Ars Technica - May 24, 2019 - 4:37pm

Enlarge / An Agta family relaxing in the afternoon. (credit: Mark Dyble)

For most of our history, humans got hold of food like any other animal: by hunting and foraging, moving around to find the best resources. Settling down in one place to cultivate crops is a comparatively recent development. But once it started around 12,000 years ago, agriculture spread through human cultures across the world, fundamentally changing our societies, genomes, and possibly even languages. In many ways, farming seems to have been terrible news for the people who adopted it, leading to poorer nutrition and greater social inequality—but it also resulted in higher fertility rates and a massive population expansion.

Understanding how and why this technological change was adopted remains a challenge. Studies mostly rely on fossil evidence, but there are also clues in the modern world, as some present-day groups of people are moving away from hunting, fishing, and gathering their food and toward agriculture.

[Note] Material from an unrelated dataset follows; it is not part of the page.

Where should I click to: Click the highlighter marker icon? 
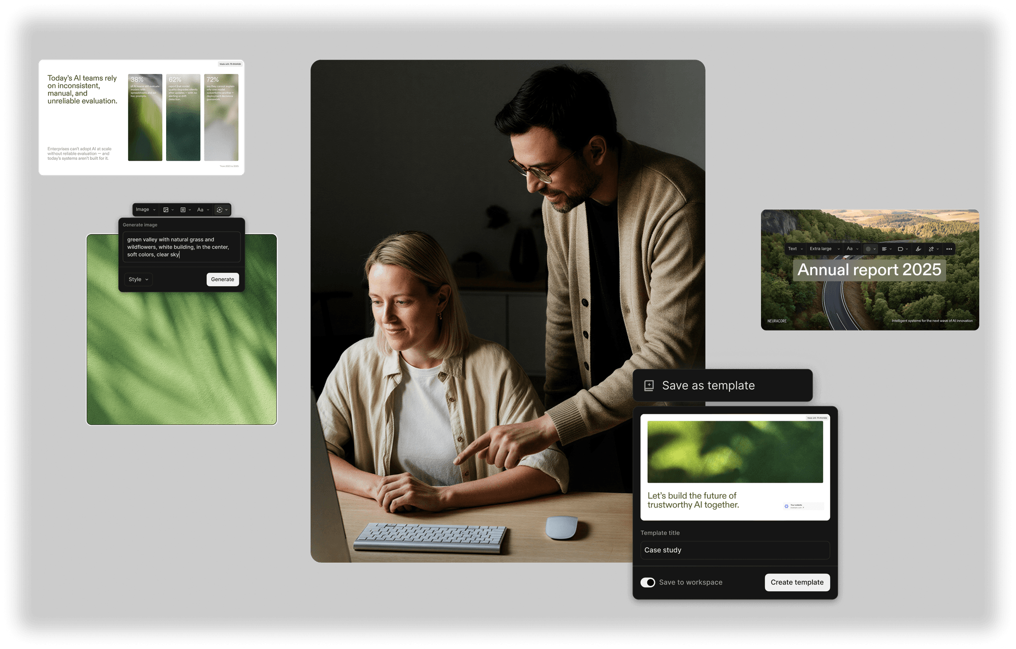[x=918, y=249]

A paper published in Nature Human Behaviour explores how this shift affects the time budgets of hunter-gatherers in the Philippines, finding that women who participate more in agricultural work have less leisure time—around half the leisure time of women who prioritize foraging. The results fall in line with past research that challenges the concept of hunting and foraging as arduous work with scant rewards, and this work contributes to a growing understanding of the social dynamics that go along with a shift to agriculture.